• _TASKS TO COMPLETE_
(A) Duplicate the part of the Y2K forum post starting at "Arlin, they've already" and ending at "able to instigate.".
(B) Answer these questions from the Y2K forum post:
(i) To whom is the post addressed in its opening line?
(ii) What date appears with the signature?
(iii) What does the post say will be applied to contain the attention around Y2K?
(C) Extend the forum post about Y2K media coverage from where it stops.

=== EXTRACT TO READ ===

Arlin, they've already experimented with the nontraditional media.

This Forum is as free and nontraditional as it gets in public, and yet look at the constant vacuous postings of glossy inane Y2K Already Taken Care Of, Joy! articles, troll disruptions, imp-posters, squabbling, infighting, etc. that half-baked bozos are able to instigate.

Intense peer pressure, playing up good news, playing out and nit-eroding patience, appealing to natural desire to not have to worry so much, playing on the uncertainty, plus ridicule, fear, subtle threats, more peer pressure, barrage of TV & print "official news on the fixed-it side," -- all the little pokes and prods and chumming, slumming, dumbing manipulations to see what induces glazed exhaustion with the Y2K topic.

All these compounded with big business tactics will derail the alternative nontraditional media to a anesthetized extent. Soon there will be more legitimate remediations and these will be blazoned and trumpeted across the media span with great official satisfaction and fanfare.

There is a HUGE concerted push, just starting, to contain and control the bud of attention around Y2K. Every known thought-pesticide will be applied, and some experimental tactics tried. By the time mankind has recovered, there will be new chapters for the propaganda textbooks.

xxxxxxxx xxxxxxxx xxxxxxxx xxxxxxxx xxxxxxxx xxxxxxxx xxxxxxxx xxxxxxxx

-- Leska (allaha@earthlink.net), April 16, 1999.

=== GIVEN INFORMATION ===

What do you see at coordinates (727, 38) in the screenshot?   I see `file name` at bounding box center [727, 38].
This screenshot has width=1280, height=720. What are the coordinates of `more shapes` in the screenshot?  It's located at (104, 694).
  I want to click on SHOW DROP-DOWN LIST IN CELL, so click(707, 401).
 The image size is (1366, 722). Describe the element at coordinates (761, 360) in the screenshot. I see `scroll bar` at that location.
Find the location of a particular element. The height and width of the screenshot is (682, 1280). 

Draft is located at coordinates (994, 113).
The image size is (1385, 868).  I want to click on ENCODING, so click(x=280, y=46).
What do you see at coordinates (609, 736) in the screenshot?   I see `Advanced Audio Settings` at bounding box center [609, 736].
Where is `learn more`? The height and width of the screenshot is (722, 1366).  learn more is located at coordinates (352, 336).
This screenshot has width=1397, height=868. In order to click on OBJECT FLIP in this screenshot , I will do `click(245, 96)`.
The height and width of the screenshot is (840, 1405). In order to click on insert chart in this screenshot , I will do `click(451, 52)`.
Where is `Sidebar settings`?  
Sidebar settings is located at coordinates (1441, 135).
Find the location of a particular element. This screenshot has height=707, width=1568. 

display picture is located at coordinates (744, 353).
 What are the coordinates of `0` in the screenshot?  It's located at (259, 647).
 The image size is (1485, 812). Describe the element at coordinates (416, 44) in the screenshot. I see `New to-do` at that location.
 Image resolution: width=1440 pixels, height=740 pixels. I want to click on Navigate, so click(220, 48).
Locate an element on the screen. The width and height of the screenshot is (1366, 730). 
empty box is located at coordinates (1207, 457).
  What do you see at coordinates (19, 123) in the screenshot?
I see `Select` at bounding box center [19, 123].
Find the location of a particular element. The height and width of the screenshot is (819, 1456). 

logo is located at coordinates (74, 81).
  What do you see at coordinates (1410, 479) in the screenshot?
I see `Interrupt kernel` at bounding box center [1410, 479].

===

• _THE REPLIES_
(A)
Arlin, they've already experimented with the nontraditional media.

This Forum is as free and nontraditional as it gets in public, and yet look at the constant vacuous postings of glossy inane Y2K Already Taken Care Of, Joy! articles, troll disruptions, imp-posters, squabbling, infighting, etc. that half-baked bozos are able to instigate.

(B)
(i) Arlin
(ii) April 16, 1999
(iii) Every known thought-pesticide, along with some experimental tactics

(C)
Above was written: Panic will come when one of these countries (Iraq,Serbia,Libya etc.) manages to bomb or terrorize one of our cities.

I believe this, but for a strange reason. Once in a great while, since childhood, I have significant dreams that at least in part end up coming true. I think it's just my subconscious working overtime on probable futures. Anyway about a year ago, maybe more, I had this fascinating dream of that sort where I was shown a map of the united states and understood that in all the marked areas on the map, terrorist activities would be done, and that this would change our world psychologically as well as physically. I couldn't draw the map now. But I remember noting with some wonder why the majority of the targets were spread out all over the right half of the united states. Hasn't happened yet but I'm waiting.

Lately to my husband I've said almost what BigDog said above. That maybe, what if, nobody EVER gets it? What if most of the planet exists right into Y2K without any real awareness, preparation, etc.? The gov't is doing such a good job with this media thing that I'm beginning to wonder.

PJ in TX

-- PJ Gaenir (fire@firedocs.com), April 16, 1999.

I can see terrorism coming to the USA very soon - but my question is - who will the terrorists be?

Clue. Pick a letter, any letter, once you have three of them you're on the right track.

-- Andy (2000EOD@prodigy.net), April 16, 1999.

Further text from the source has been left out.